Italy's Newlat Food has agreed to buy Princes for £700m to add the British company's tinned fish and Napolina sauces to its range and create the food sector's first Milan-based "unicorn" - or billion-dollar startup.
Newlat said it would pay £650m in cash, plus £50m from the sale of shares in parent Newlat Group, to Princes' current owner Mitsubishi Corporation.
Mitsubishi will become the second largest shareholder in the enlarged company, which will be rebranded New Princes, with 21.2% of economic rights and 15.1% of voting rights.
Newlat Group will own around 44% of the new company, which will have expected consolidated turnover of about €3 billion and consolidated equity of more than €700m, Newlat said.
"Newlat Food will become the largest food company listed on the Milan Stock Exchange, reinforcing its role as a key international player," Chairman Angelo Mastrolia said in a statement.
Newlat Food makes pasta, milk and dairy, instant noodles and bakery products.
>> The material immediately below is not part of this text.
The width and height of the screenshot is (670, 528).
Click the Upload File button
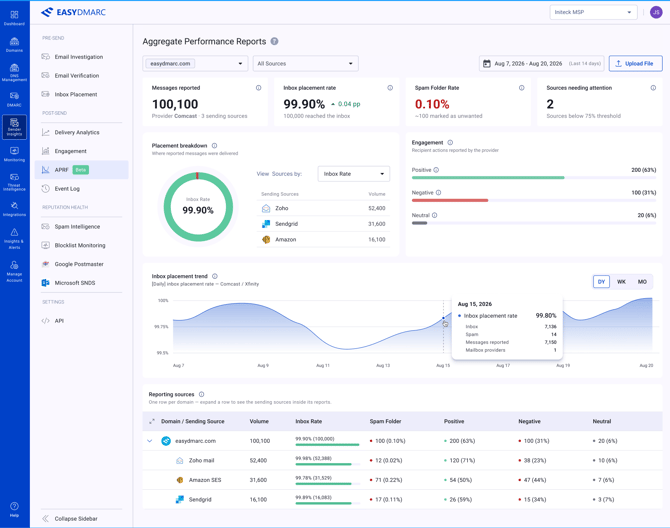coord(635,64)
Princes sells tinned fruit and fish under its own name, and has other brands including Flora sunflower oil and the Napolina range of Italian-style tomato sauces and cooking ingredients.
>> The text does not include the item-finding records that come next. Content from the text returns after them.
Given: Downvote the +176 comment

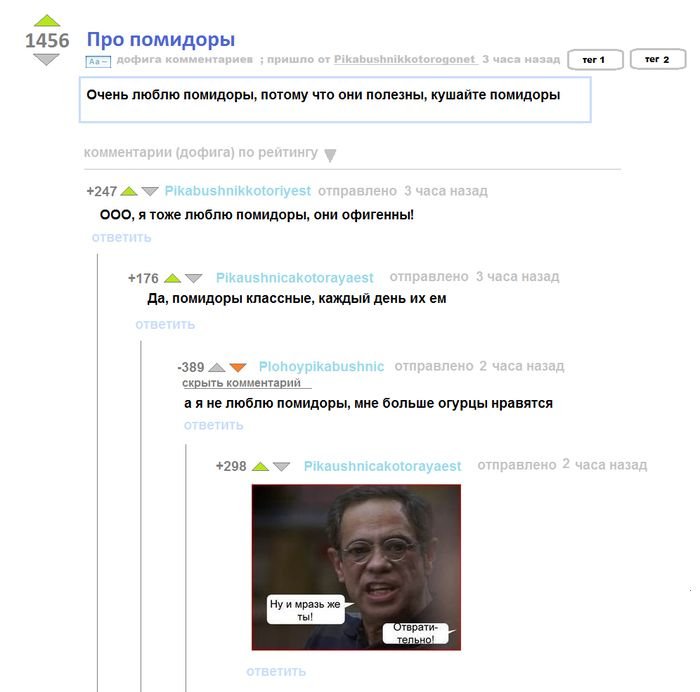Looking at the screenshot, I should (x=193, y=278).
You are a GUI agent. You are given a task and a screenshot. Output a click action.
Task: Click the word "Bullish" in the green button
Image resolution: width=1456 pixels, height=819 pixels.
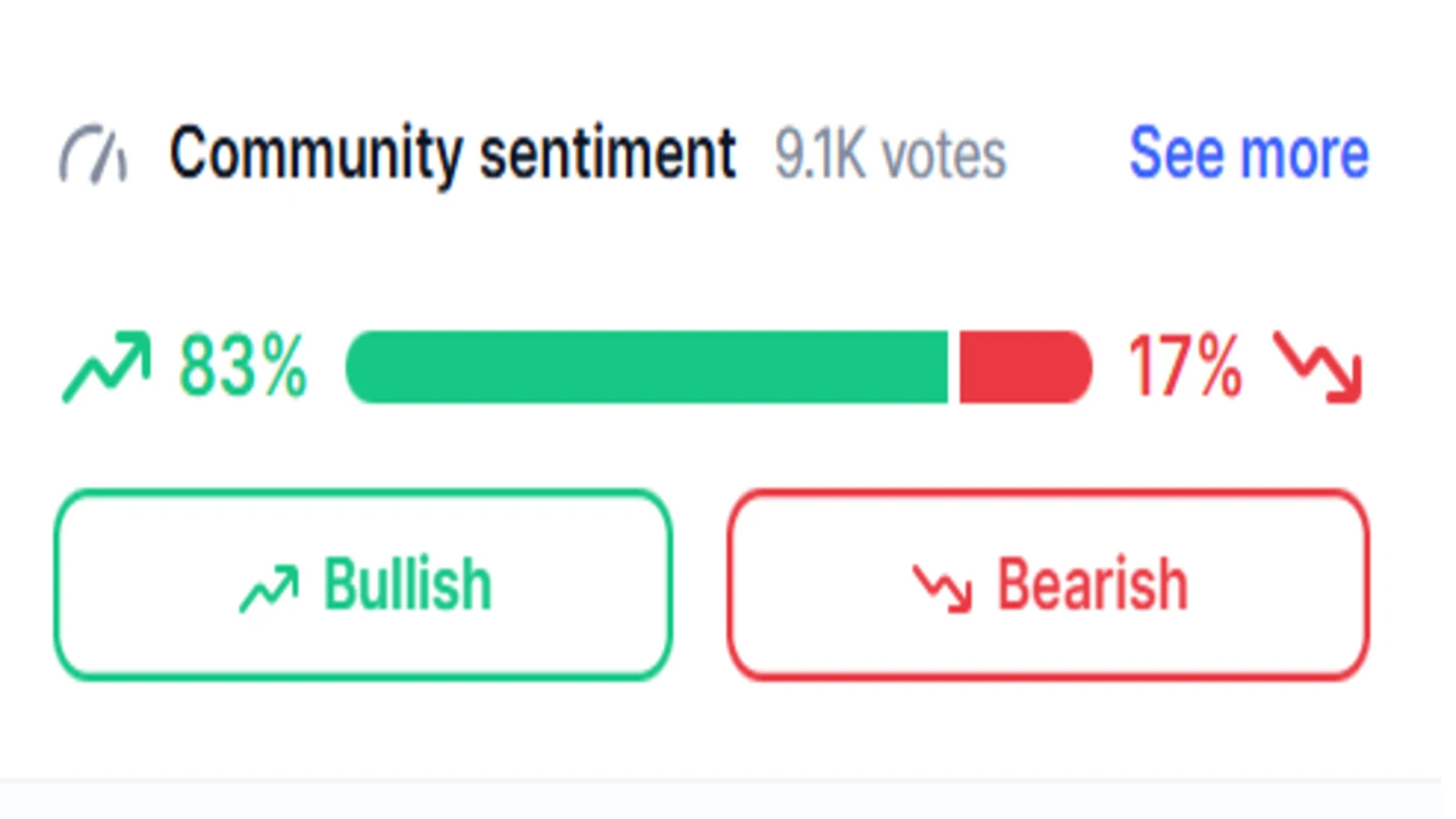408,584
It traces its roots back to 1880 when it was founded as a fish importer in Liverpool. It has been owned by Mitsubishi since 1989.
In February, Newlat said it had halted talks to buy Princes after Mitsubishi rejected a proposal, but added it remained open to a deal.
Sky News reported in December that British buyout firm Epiris and Newlat were competing for the deal.
Newlat added it would receive a €200m loan from Newlat Group and a €300m loan from a pool of international banks to finance the purchase.
Newlat expects the deal to complete by the end of July.
New Princes will aim for a net debt to core profit (EBITDA) ratio of one by the end of 2026, and an average annual free cash flow of over €100m between 2024 and 2028, Newlat said.
It added that the group would present its 2030 combined business plan on June 4.